Come tipicamente piemontese è la famiglia Binello, che dai tempi della mezzadria ha sviluppato un’azienda agricola multitasking: insieme con il vino, produce anche frutta estiva (pesche, albicocche e susine), ortaggi, uniti all’allevamento del bestiame. Una tradizione contadina che non manca di visione: nel 1996, è proprio grazie al lavoro di gruppo condotto dai fratelli Simone e Matteo Binello, in sinergia con gli altri produttori della zona, che si pongono le basi per il riconoscimento della Doc Albugnano. Da quel momento entrano in azienda le nuove leve: Franco, agrotecnico, e Claudia, responsabile dell’agriturismo, figli di Simone, e Andrea, enologo, figlio di Matteo. A Pianfiorito emerge chiaramente la profonda e genuina anima contadina che caratterizza questo territorio.

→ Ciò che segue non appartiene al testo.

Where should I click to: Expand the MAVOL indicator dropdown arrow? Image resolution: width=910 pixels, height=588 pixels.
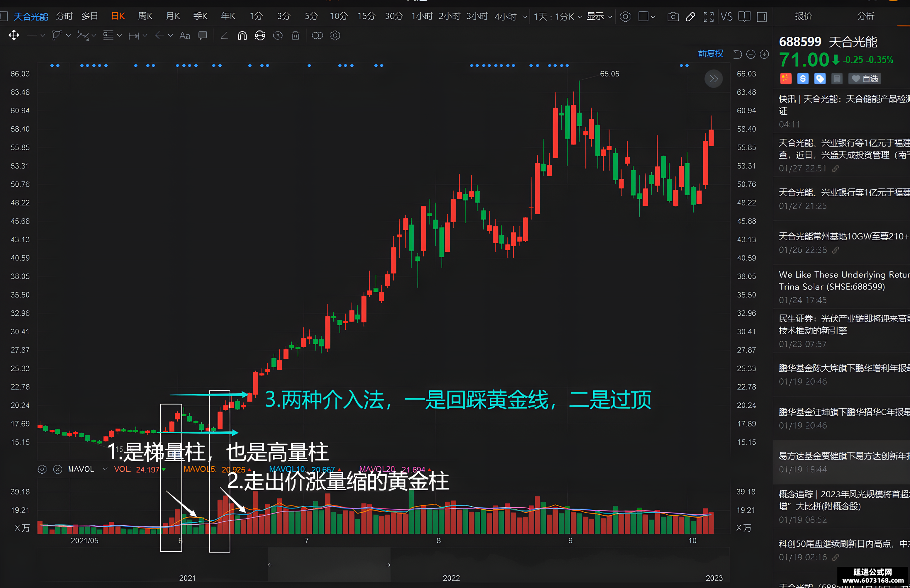(x=105, y=469)
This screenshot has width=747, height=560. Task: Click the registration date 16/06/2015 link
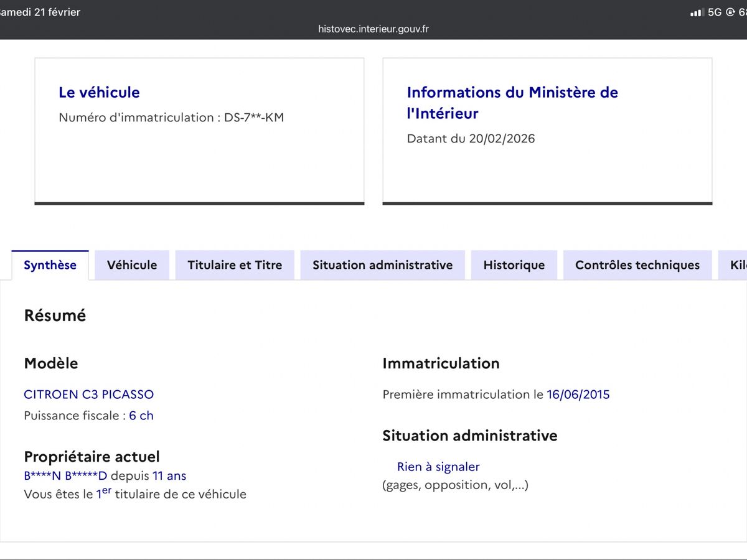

Famiglia Binello, Pianfiorito
Alla luce di questa storia, stuzzica ancora di più la felice “incoerenza” con la proiezione “metropolitana” del Nebbiolo di Albugnano, così lontano dall’austerità del Barolo e del Barbaresco (che a volte possono diventare cerebrali e distanti). Il Nebbiolo di questa estrema lingua del Monferrato sa essere accogliente, accessibile, easy, pop, alla portata di tutti. Volendo, da bere un po’ più fresco con una varietà di cicchetti, di piatti di mare, etnici, vegetariani, sempre a condizione che rispettino quel minimo di struttura che al Nebbiolo non manca mai. Infine, c’è un altro vantaggio, se si sceglie il Nebbiolo di Albugnano: il prezzo. Non è più il tempo delle bottiglie a 4 o 5 euro. Ma i vini di Albugnano, se ormai riescono a esprimere anche un valore economico all’altezza del blasone del vitigno, restano comunque più cheap rispetto ai cugini delle Langhe.
In conclusione, una bella scoperta: un Nebbiolo “altro”, “democratico”, un vino di territorio che, con un’intelligente spinta promozionale, potrebbero diventare un piacevole compagno delle serate in città.